We observed some variation by geographical region (Figure 1), although the region was not a significant predictor in a meta-regression model (p = 0.09). Fish intake was not associated with type 2 diabetes incidence in men in any of the different regions. In women, a higher total fish intake was associated with higher type 2 diabetes incidence among women in the Americas, and there was a suggestion, albeit non-significant, of a positive association in Europe and Western Pacific regions. Among the types of fish, there was a positive association between fatty fish consumption and type 2 diabetes incidence in women in the Americas (IRR 1.03, 95%CI: 1.001, 1.064; I2 = 0), but the association was not significant in other geographical areas (results not shown).

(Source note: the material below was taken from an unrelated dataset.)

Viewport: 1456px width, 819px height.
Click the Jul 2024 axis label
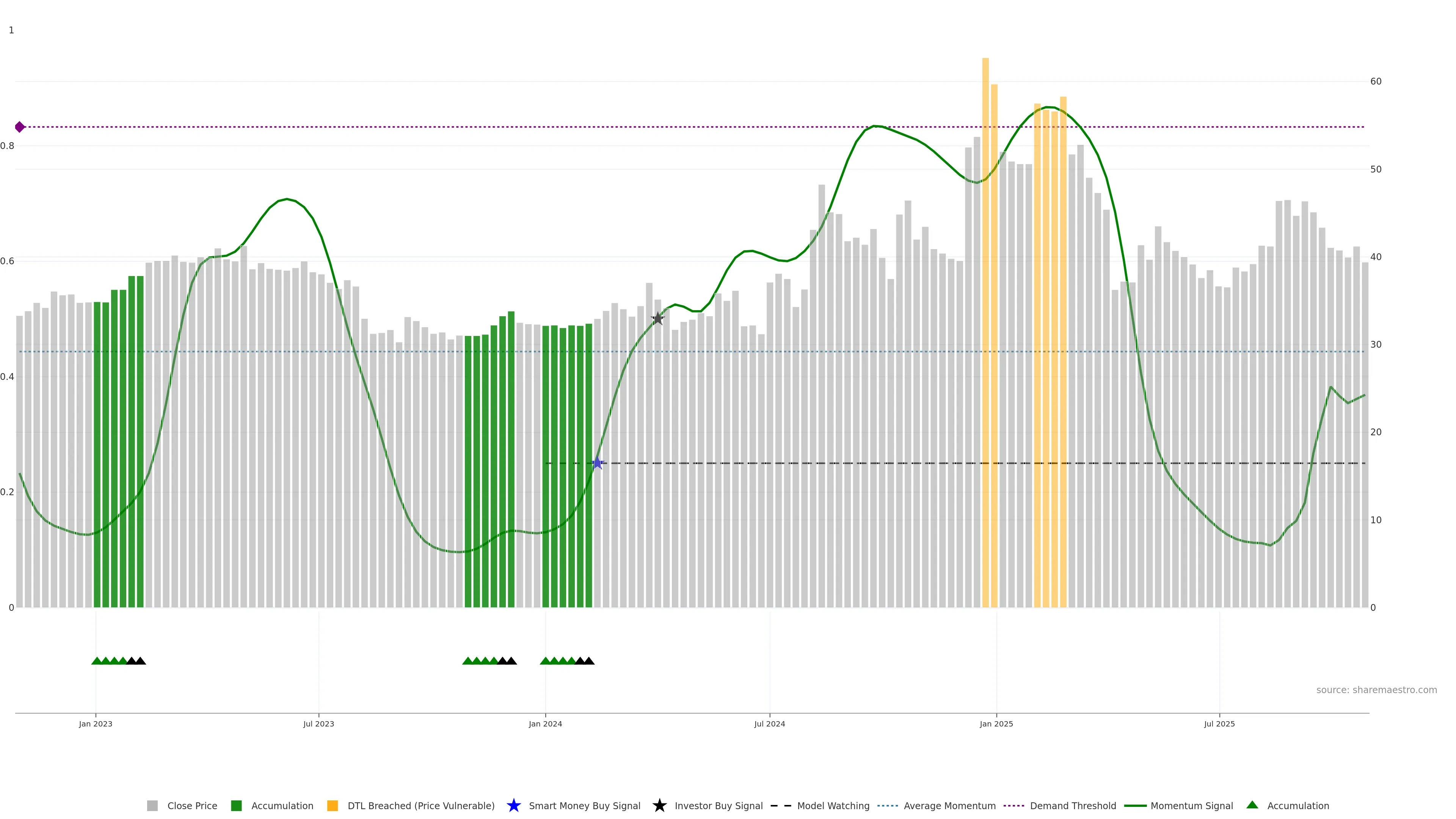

We analysed the types of fish intake in relation to the type 2 diabetes incidence (Table 3 and Table 4). Both lean and fatty fish were associated with type 2 diabetes risk among women. There was no association between fried fish, salted, dried and smoked fish, saltwater fish, freshwater fish, or shellfish and type 2 diabetes. Only studies from China and Japan contributed to freshwater, saltwater, and salted, dried, and smoked fish; therefore, the sample might have been too small to detect an association.

Table 3

Adjusted incidence rate ratios and 95% confidence intervals for the association between the consumption of different types of fish (per 100 g/week) and incident type 2 diabetes (primary outcome) in men in the InterConnect project.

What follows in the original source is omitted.